» Supplied passage:
* * *
Does each gzip file look like this:

{json1}
{json2}
{json3}

meaning that each line is a separate json object?

I proccess a similar large file batch and what I do is this:

input.txt # each line in input.txt represents a path to a gzip file each
containing a json object every line
my_rdd = sc.parallelize(input.txt) # creats a rdd with each file_path as a
row
my_rdd = my_rdd.flatmap(open_files) # opens the files and yields them line
by line
my_rdd = my_rdd.map(do_something_with_files) # now do something with each
line

the important part at least in python is the yield, because it makes the
function memory efficient. You could even go further and only yield a json
if it matches the regex criteria saving you the map(). Maybe yield a
(path,json) pair to later reconstruct which line goes into which file.
Reduce the rdd and write out the file.

If all files in input.txt are to big to be processed at once consider
dividing input.txt into smaller chunks and process each chunk individually.

On Fri, Sep 29, 2017 at 12:20 AM, Gourav Sengupta <gourav.sengu...@gmail.com
> wrote:

> I think that Vadim's response makes a lot of sense in terms of utilizing
> SPARK. Why are you not using JSON reader of SPARK? Your input has to follow
> a particular JSON style, but then it would be interesting to know whether
> you have looked into it at all.
* * *
» Information supplied:
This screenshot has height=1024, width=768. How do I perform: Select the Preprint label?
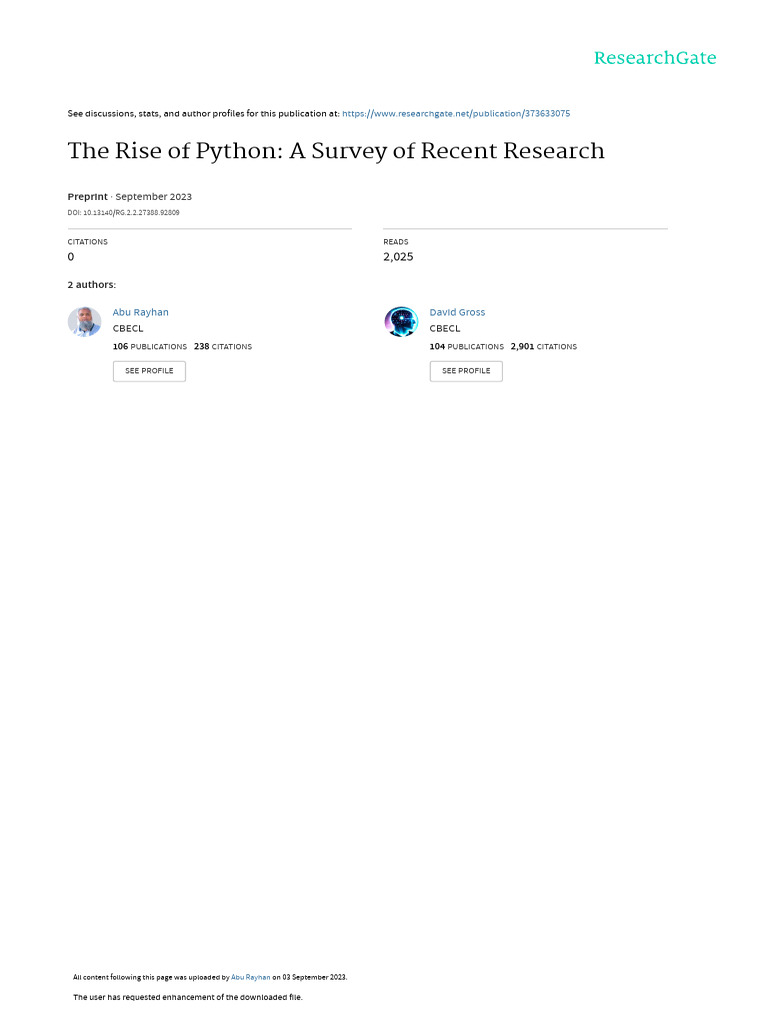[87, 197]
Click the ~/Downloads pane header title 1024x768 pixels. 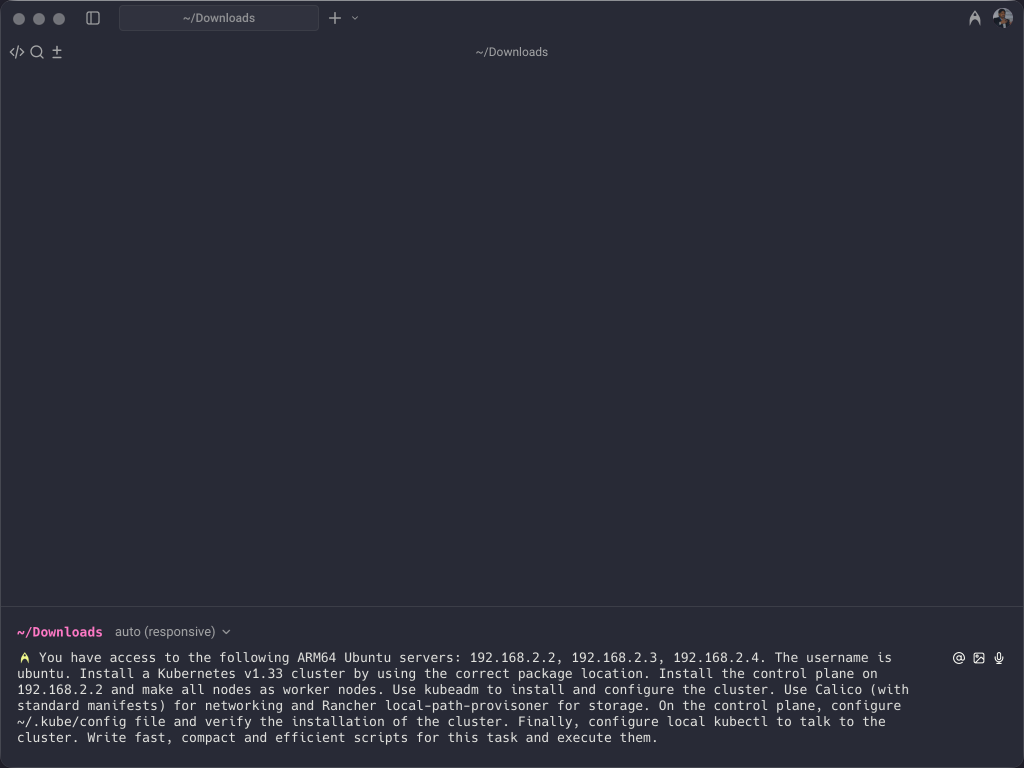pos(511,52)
* * *
» Jobs:
#1 Answer these questions from the Spark thread:
(a) What does each line in input.txt represent?
(b) If all files in input.txt are too big to process at once, what does the writer suggest?
(c) Whose response does Gourav Sengupta say makes a lot of sense?
#2 Extend the Spark thread, picking up right after its last sentence.
The lines above come from a separate source.

» Results by task:
#1
(a) A path to a gzip file, each containing a json object on every line.
(b) Divide input.txt into smaller chunks and process each chunk individually.
(c) Vadim's.

#2
>
> If you are going to read them only once then there is really no need to
> convert them and then read them.
>
> I will be really interested to hear in case you were able to using json
> reader natively available in SPARK.
>
>
> Regards,
> Gourav
>
> On Thu, Sep 28, 2017 at 8:16 PM, Vadim Semenov <
> vadim.seme...@datadoghq.com> wrote:
>
>> Instead of having one job, you can try processing each file in a separate
>> job, but run multiple jobs in parallel within one SparkContext.
>> Something like this should work for you, it'll submit N jobs from the
>> driver, the jobs will run independently, but executors will dynamically
>> work on different jobs, so you'll utilize executors at full.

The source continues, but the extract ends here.